== Required work ==
Provide an exact transcription of all the records.

== Dataset records ==
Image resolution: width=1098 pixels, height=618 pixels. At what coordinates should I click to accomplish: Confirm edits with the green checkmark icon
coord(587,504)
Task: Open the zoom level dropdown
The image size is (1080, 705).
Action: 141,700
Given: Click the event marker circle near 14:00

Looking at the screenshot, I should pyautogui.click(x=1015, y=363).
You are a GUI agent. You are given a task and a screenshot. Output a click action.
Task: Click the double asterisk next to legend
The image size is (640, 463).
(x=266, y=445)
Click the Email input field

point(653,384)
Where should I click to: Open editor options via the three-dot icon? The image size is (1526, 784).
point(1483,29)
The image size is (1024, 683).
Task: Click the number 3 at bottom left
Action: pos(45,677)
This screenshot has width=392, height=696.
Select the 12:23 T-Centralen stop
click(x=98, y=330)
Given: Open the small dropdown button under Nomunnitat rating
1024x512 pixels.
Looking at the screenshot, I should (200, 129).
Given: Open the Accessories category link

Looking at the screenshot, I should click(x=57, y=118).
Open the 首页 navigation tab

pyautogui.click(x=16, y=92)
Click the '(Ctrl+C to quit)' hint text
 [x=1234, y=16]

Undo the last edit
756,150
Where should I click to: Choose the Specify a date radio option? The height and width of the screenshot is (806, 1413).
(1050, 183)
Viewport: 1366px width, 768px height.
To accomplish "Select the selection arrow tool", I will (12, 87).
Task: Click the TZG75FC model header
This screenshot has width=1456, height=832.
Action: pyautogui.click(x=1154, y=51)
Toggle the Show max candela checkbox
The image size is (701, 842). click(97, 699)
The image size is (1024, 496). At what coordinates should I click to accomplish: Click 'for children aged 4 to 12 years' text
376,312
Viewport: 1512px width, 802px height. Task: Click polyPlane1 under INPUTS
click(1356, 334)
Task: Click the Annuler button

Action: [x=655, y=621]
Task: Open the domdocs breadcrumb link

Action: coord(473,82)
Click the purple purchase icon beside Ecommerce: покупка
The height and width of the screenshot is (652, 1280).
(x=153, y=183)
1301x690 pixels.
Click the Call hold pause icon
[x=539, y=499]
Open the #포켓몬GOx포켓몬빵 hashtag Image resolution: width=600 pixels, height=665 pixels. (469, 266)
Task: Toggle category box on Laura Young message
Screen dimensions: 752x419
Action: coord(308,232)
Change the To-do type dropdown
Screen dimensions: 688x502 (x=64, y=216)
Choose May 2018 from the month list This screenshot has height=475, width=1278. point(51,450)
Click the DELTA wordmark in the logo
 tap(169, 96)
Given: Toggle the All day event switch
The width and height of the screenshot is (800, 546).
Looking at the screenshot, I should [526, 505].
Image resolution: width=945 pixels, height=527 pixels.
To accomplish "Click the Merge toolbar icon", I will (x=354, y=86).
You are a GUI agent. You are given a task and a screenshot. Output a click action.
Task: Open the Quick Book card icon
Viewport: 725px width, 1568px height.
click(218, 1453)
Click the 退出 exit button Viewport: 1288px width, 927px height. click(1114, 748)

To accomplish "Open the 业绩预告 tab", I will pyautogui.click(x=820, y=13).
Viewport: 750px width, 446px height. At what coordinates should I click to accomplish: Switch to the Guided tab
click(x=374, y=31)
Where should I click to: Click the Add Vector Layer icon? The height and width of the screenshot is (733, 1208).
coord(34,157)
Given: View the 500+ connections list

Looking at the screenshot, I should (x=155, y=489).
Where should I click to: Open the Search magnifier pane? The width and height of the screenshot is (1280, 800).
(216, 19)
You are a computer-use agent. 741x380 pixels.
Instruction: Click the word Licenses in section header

== Answer to this task ==
Image resolution: width=1098 pixels, height=618 pixels. At what coordinates should I click to accomplish: Confirm edits with the green checkmark icon
coord(587,504)
Task: Open the zoom level dropdown
The image size is (1080, 705).
Action: 141,700
Given: Click the event marker circle near 14:00

Looking at the screenshot, I should pyautogui.click(x=1015, y=363).
You are a GUI agent. You are given a task and a screenshot. Output a click action.
Task: Click the double asterisk next to legend
The image size is (640, 463).
(x=266, y=445)
Click the Email input field

point(653,384)
Where should I click to: Open editor options via the three-dot icon? The image size is (1526, 784).
point(1483,29)
The image size is (1024, 683).
Task: Click the number 3 at bottom left
Action: pos(45,677)
This screenshot has width=392, height=696.
Select the 12:23 T-Centralen stop
click(x=98, y=330)
Given: Open the small dropdown button under Nomunnitat rating
1024x512 pixels.
Looking at the screenshot, I should (200, 129).
Given: Open the Accessories category link

Looking at the screenshot, I should click(x=57, y=118).
Open the 首页 navigation tab

pyautogui.click(x=16, y=92)
Click the '(Ctrl+C to quit)' hint text
 [x=1234, y=16]

Undo the last edit
756,150
Where should I click to: Choose the Specify a date radio option? The height and width of the screenshot is (806, 1413).
(1050, 183)
Viewport: 1366px width, 768px height.
To accomplish "Select the selection arrow tool", I will (12, 87).
Task: Click the TZG75FC model header
This screenshot has width=1456, height=832.
Action: pyautogui.click(x=1154, y=51)
Toggle the Show max candela checkbox
The image size is (701, 842). click(97, 699)
The image size is (1024, 496). At what coordinates should I click to accomplish: Click 'for children aged 4 to 12 years' text
376,312
Viewport: 1512px width, 802px height. Task: Click polyPlane1 under INPUTS
click(1356, 334)
Task: Click the Annuler button

Action: [x=655, y=621]
Task: Open the domdocs breadcrumb link

Action: coord(473,82)
Click the purple purchase icon beside Ecommerce: покупка
The height and width of the screenshot is (652, 1280).
(x=153, y=183)
1301x690 pixels.
Click the Call hold pause icon
[x=539, y=499]
Open the #포켓몬GOx포켓몬빵 hashtag Image resolution: width=600 pixels, height=665 pixels. (469, 266)
Task: Toggle category box on Laura Young message
Screen dimensions: 752x419
Action: coord(308,232)
Change the To-do type dropdown
Screen dimensions: 688x502 (x=64, y=216)
Choose May 2018 from the month list This screenshot has height=475, width=1278. point(51,450)
Click the DELTA wordmark in the logo
 tap(169, 96)
Given: Toggle the All day event switch
The width and height of the screenshot is (800, 546).
Looking at the screenshot, I should [526, 505].
Image resolution: width=945 pixels, height=527 pixels.
To accomplish "Click the Merge toolbar icon", I will (x=354, y=86).
You are a GUI agent. You are given a task and a screenshot. Output a click action.
Task: Open the Quick Book card icon
Viewport: 725px width, 1568px height.
click(218, 1453)
Click the 退出 exit button Viewport: 1288px width, 927px height. click(1114, 748)

To accomplish "Open the 业绩预告 tab", I will pyautogui.click(x=820, y=13).
Viewport: 750px width, 446px height. At what coordinates should I click to accomplish: Switch to the Guided tab
click(x=374, y=31)
Where should I click to: Click the Add Vector Layer icon? The height and width of the screenshot is (733, 1208).
coord(34,157)
Given: View the 500+ connections list

Looking at the screenshot, I should (x=155, y=489).
Where should I click to: Open the Search magnifier pane? The width and height of the screenshot is (1280, 800).
(216, 19)
You are a computer-use agent. 741x380 pixels.
Instruction: Click the word Licenses in section header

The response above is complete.